START PROVIDED DATA

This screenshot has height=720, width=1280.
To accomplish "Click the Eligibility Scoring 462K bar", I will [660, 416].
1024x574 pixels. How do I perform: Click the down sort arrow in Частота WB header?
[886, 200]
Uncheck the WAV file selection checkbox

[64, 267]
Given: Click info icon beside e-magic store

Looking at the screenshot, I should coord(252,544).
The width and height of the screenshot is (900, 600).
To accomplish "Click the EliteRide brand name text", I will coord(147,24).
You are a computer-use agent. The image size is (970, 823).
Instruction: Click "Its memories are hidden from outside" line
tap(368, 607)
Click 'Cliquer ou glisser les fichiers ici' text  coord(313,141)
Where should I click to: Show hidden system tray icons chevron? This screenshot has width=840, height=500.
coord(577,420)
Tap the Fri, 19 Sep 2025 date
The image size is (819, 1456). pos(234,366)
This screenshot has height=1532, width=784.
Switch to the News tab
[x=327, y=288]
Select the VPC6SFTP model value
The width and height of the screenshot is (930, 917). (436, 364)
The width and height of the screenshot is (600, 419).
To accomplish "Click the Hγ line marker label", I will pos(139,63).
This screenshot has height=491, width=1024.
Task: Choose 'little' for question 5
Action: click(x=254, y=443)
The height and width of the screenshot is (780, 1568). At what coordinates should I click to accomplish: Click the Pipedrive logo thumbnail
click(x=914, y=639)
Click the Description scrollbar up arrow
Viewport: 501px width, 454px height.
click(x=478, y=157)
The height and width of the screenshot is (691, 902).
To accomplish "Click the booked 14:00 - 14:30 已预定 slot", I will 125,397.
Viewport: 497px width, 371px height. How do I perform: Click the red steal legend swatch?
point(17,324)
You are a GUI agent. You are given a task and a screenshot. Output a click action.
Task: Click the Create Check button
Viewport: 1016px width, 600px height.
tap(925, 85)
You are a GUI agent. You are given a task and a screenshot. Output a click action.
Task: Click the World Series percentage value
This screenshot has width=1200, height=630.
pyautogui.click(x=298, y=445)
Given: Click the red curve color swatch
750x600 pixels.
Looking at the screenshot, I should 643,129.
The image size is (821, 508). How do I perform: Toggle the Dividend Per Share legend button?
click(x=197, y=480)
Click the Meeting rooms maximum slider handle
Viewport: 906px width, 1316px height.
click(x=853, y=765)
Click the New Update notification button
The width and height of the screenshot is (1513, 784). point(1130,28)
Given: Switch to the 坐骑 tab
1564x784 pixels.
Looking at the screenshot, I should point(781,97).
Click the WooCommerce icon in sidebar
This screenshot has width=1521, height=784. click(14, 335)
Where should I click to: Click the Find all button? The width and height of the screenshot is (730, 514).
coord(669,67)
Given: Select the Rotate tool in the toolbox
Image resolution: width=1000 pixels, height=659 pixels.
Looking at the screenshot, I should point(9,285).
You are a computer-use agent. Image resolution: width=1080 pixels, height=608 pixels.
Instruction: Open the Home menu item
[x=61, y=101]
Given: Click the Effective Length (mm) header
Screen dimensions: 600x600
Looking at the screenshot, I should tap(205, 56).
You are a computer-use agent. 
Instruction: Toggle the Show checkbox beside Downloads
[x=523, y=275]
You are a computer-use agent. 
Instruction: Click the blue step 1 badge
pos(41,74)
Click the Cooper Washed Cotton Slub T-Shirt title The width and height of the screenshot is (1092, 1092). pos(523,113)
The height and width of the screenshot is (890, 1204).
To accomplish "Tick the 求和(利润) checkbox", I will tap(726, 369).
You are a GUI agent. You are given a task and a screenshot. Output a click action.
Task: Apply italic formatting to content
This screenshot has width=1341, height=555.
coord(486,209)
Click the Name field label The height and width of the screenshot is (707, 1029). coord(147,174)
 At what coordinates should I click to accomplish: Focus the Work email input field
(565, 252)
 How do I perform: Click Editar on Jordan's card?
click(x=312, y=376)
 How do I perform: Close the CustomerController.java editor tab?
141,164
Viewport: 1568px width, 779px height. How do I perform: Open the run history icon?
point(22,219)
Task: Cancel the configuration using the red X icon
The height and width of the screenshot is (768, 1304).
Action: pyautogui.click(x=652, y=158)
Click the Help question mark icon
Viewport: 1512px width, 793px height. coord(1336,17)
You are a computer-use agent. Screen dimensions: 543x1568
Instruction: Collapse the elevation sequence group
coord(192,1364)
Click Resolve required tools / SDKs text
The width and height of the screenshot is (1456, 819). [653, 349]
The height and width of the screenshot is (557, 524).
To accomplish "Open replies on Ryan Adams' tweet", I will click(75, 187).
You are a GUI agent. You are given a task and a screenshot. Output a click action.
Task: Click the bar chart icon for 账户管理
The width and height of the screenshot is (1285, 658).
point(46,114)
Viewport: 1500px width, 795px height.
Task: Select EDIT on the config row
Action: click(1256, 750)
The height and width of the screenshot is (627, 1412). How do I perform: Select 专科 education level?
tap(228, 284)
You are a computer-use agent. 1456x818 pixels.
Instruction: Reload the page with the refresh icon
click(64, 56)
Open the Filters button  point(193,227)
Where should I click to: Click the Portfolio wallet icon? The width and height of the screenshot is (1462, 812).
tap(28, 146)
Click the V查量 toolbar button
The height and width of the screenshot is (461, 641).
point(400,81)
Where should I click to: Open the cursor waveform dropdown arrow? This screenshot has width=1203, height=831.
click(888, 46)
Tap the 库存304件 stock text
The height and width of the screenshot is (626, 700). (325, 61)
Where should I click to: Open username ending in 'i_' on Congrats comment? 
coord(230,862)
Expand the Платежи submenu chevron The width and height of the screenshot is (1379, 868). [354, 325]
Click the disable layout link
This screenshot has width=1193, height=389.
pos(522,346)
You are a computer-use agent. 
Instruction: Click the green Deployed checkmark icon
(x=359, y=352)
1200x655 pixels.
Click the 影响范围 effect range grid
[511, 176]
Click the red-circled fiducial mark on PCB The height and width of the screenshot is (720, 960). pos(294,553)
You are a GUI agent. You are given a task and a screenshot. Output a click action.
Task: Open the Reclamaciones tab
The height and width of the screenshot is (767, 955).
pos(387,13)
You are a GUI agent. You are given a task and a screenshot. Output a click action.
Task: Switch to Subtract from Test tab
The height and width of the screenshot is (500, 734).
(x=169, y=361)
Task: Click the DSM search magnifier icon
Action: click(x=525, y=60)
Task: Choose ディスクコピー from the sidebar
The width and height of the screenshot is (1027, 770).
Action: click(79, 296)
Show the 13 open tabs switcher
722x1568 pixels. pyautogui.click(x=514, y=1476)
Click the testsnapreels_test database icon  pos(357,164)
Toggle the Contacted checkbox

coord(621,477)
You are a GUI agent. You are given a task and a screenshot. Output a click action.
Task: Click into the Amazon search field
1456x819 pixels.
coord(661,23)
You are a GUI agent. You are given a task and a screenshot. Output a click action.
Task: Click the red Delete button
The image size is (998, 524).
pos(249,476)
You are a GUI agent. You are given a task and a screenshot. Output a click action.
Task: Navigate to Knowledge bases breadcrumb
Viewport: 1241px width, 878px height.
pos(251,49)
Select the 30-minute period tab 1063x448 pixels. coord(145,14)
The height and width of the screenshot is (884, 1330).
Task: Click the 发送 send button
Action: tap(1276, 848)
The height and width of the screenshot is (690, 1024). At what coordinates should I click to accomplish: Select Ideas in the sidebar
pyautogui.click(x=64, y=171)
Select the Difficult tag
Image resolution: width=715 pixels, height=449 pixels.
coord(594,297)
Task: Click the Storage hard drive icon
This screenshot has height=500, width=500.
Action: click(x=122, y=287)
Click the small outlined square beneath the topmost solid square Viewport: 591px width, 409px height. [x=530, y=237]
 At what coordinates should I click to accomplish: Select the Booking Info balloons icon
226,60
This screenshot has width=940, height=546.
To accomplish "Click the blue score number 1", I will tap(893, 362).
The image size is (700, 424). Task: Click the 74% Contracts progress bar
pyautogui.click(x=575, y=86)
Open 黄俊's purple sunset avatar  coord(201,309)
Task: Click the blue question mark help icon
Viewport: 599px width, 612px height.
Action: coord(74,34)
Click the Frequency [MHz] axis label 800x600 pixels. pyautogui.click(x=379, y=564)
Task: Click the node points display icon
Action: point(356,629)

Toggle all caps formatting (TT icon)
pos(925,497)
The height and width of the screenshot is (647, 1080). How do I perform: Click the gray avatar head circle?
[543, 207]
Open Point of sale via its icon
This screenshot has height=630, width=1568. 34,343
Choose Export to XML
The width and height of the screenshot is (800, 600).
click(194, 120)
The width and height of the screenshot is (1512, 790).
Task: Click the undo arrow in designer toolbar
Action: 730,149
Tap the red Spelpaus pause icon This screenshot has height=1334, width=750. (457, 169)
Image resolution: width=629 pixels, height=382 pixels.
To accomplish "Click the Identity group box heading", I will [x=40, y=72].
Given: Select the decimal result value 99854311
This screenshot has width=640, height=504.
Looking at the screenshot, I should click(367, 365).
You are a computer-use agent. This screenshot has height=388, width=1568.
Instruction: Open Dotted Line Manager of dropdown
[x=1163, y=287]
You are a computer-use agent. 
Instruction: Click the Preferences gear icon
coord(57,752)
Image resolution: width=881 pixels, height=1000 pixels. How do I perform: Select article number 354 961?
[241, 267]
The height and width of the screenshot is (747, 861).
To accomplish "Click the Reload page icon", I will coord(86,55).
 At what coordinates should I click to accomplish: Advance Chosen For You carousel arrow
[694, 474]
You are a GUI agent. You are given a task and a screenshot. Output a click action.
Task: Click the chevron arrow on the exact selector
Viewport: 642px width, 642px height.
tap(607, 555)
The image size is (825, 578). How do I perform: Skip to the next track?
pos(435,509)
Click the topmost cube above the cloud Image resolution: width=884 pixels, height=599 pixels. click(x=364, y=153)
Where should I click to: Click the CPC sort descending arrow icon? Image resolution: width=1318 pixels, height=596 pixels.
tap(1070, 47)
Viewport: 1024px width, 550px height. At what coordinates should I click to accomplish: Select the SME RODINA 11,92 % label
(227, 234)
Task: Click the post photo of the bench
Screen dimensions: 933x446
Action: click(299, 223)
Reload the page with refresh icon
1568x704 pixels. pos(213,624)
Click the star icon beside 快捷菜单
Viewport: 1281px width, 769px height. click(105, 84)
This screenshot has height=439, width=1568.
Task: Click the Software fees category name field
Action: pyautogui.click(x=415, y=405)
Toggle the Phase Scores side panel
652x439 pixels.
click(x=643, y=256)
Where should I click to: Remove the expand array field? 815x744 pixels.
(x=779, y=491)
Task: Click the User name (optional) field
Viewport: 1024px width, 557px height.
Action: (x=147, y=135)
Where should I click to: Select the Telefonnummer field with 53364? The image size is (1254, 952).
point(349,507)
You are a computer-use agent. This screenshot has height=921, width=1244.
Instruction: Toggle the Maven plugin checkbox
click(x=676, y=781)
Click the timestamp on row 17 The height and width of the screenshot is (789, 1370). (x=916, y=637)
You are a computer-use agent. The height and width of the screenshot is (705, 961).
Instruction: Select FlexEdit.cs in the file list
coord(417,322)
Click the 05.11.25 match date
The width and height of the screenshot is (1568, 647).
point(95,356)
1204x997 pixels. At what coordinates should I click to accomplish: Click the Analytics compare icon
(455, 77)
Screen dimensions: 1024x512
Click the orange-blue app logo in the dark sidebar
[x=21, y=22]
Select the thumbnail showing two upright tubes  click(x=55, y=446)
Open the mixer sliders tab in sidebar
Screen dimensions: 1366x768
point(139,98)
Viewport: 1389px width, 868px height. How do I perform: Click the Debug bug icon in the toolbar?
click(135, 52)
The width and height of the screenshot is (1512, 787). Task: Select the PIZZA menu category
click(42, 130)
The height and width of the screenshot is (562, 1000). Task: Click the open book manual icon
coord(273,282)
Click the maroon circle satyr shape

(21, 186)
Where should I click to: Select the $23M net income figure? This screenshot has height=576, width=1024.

END PROVIDED DATA

:: WORK TO BE COMPLETED ::
An exact copy of the lines above, from the one containing "Task: Click the blue question mark help icon" down to the one containing "Tap the red" and including both, is the whole answer; retype it and nothing else.

:: RESPONSE AREA ::
Task: Click the blue question mark help icon
Viewport: 599px width, 612px height.
Action: coord(74,34)
Click the Frequency [MHz] axis label 800x600 pixels. pyautogui.click(x=379, y=564)
Task: Click the node points display icon
Action: point(356,629)

Toggle all caps formatting (TT icon)
pos(925,497)
The height and width of the screenshot is (647, 1080). How do I perform: Click the gray avatar head circle?
[543, 207]
Open Point of sale via its icon
This screenshot has height=630, width=1568. 34,343
Choose Export to XML
The width and height of the screenshot is (800, 600).
click(194, 120)
The width and height of the screenshot is (1512, 790).
Task: Click the undo arrow in designer toolbar
Action: 730,149
Tap the red Spelpaus pause icon This screenshot has height=1334, width=750. (457, 169)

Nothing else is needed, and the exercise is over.